For the Bigger Kids:
For older children that can handle a PG rating, the hit 2017 family movie Wonder with Julia Roberts was a huge hit and definitely deserved. The children’s book We’re All Wonders is based on this movie. For bigger kids, there’s also a book version of Wonder that is WONDERful! If you’re looking for holiday gifts, these couldn’t be more recommended!
AND WHAT IF YOU WANT MORE?
Many of you have expressed that our series on special needs has inspired you to do something together with your family, but you haven’t figured out what to do yet.
Here are three simple ideas, I’m sure there’s many more:
Organizations like VIP Kidz truly take a village. Whether you donate, provide needed supplies, or volunteer as a family, there are many local organizations in your area that could use a helping hand.
Encourage your child to take the The Great Kindness Challenge, or better yet, just be kind everyday.

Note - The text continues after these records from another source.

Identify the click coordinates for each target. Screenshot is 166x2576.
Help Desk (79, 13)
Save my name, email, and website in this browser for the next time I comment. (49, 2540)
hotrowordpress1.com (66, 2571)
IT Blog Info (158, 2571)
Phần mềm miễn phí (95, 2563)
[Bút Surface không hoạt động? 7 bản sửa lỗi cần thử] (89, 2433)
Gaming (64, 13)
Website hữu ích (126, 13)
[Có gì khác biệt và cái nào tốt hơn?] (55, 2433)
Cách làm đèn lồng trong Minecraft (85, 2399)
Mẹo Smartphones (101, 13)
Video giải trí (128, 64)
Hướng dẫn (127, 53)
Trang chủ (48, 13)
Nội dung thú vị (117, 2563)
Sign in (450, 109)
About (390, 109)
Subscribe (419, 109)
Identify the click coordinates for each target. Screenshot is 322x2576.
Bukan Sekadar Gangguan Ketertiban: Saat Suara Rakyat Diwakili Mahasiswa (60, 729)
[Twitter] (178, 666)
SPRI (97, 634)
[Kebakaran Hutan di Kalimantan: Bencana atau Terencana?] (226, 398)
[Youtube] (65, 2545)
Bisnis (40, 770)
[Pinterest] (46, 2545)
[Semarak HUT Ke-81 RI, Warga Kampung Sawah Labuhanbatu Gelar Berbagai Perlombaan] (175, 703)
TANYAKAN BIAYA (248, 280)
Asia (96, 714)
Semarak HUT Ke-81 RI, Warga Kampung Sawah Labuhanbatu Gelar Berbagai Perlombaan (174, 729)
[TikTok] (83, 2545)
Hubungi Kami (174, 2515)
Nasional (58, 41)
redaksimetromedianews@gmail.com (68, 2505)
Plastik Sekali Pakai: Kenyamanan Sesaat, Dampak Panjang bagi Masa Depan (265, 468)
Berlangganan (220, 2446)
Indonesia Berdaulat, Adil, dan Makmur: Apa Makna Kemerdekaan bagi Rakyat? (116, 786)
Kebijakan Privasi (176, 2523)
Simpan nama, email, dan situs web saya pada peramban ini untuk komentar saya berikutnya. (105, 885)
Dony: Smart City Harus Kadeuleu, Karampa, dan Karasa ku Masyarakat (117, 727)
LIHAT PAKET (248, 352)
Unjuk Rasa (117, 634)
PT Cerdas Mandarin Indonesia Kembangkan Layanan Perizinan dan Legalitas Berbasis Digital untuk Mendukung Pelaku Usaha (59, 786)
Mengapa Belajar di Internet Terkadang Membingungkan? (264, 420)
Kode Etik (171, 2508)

Help them find that person in their classroom and community that just needs a friend, and when possible, plan an activity together.
3. Invest! What we heard time and time again, as we met the parents of the amazing children we featured, is that so often their children are left out and the parents feel isolated. Perhaps it stems from human awkwardness, perhaps we just don’t know what to do or maybe we’re just busy. But we’d encourage you to invest in the lives of the special needs parents you encounter on a regular basis. There are many ways to help! Maybe you buy them a coffee sometime, maybe you just ask how they’re doing and actually listen, or maybe you offer to watch one of their other children so the parent can focus on taking their special needs child to one of their therapies — these are just a few ways you can support parents of special needs children in your area and provide critical resources to assist them.
In the end, Ami and I just want you to know how glad we are for the ways in which you resonated with this series and like always, couldn’t be more grateful to you for your support.